I know I can run julia -p 5 but even if julia ca’nt see other nodes it will still be launched with 5 workers splitting single machine CPU by workers.
For now the main task is to understand whether Julia can actually see other nodes or not.
I could probaly check it by IP of each worker but can’t find information on that.
Are you using the ClusterManagers.jl as explained in the resource above? Or creating the submission scripts? What is the resource manager installed in your cluster? Most Linux clusters I worked with use SLURM.
I hope it is working correctly and it took me 3 days to solve this
But then I return to Julia.
First of all I must be sure that Julia can see all nodes (do I have to launch Julia on all nodes or it is enought that julia bin directory was in the PATH env var?).

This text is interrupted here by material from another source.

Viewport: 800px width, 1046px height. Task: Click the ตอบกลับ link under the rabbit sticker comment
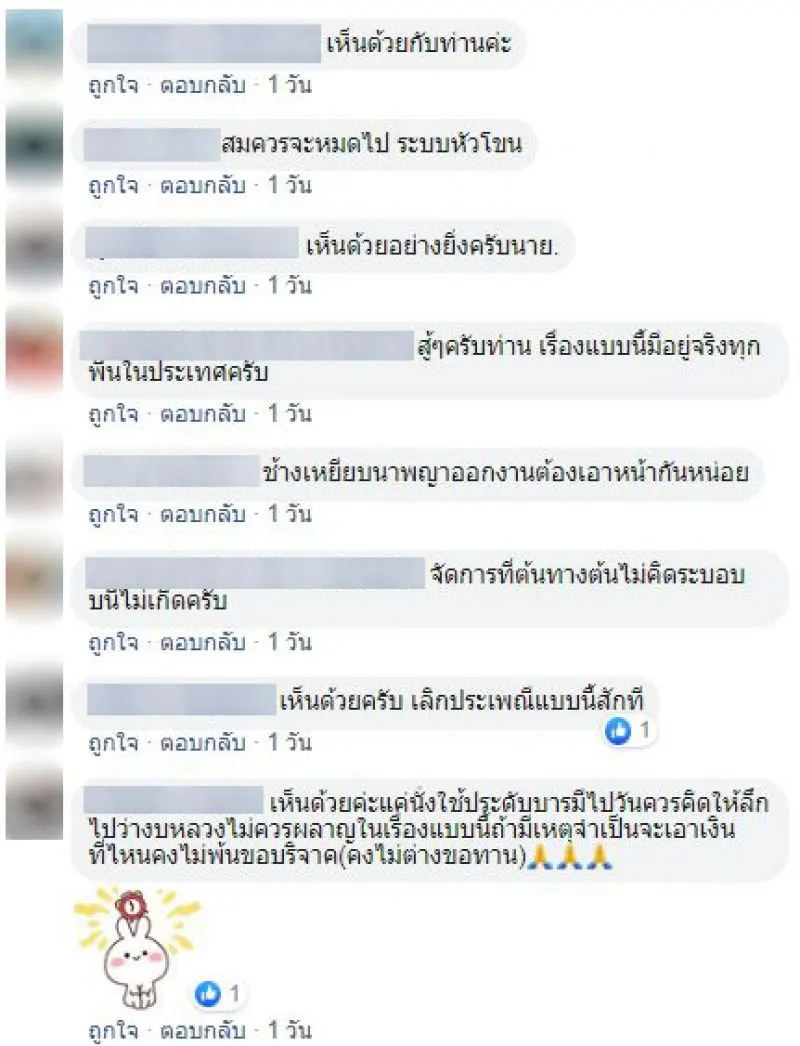203,1031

I installed ClusterManagers.jl] on all nodes and following its example I run:
using Distributed, ClusterManagers
addprocs(SlurmManager(2), partition="debug", t="00:5:00")
and then Julia hangs on:
connecting to worker 1 out of 2
srun: error: cl1cfqj5m64qsem9ra43-ecaj.ru-central1.internal: tasks 0-1: Exited with exit code 1
Can you try the tutorial I shared without ClusterManagers.jl first? Just create a SLURM submission script and see if it works as expected. If it doesn’t then other people can help setting up slurm and Julia correctly.
To run on multiple nodes I gues I ether have to prepare SLURM script or slightly modify julia script to add workers first right?
As I don’t know yet how to write SLURM script I prefer to addprocs(2) in the julia script.
But my nodes dont have CSV and ProgressMeter packages. How can I install these packages to all nodes?
The README teaches you how to do distributed computing. You don’t need to clone the repo, reproduce the example, or anything like that.
If you had read the README from beginning to end you would find out the last section explaining the creation of submission scripts. It is super easy to search online for SLURM submission script and reproduce the example.
Stupid question - why are you using Julia 1.6.7 ?
ALso another point - above you say that packages need to be installed on compute nodes.
You should have a shared directory which is mounted on all nodes. If a packages is installed it should be available everywhere. Maybe I am misunderstanding this.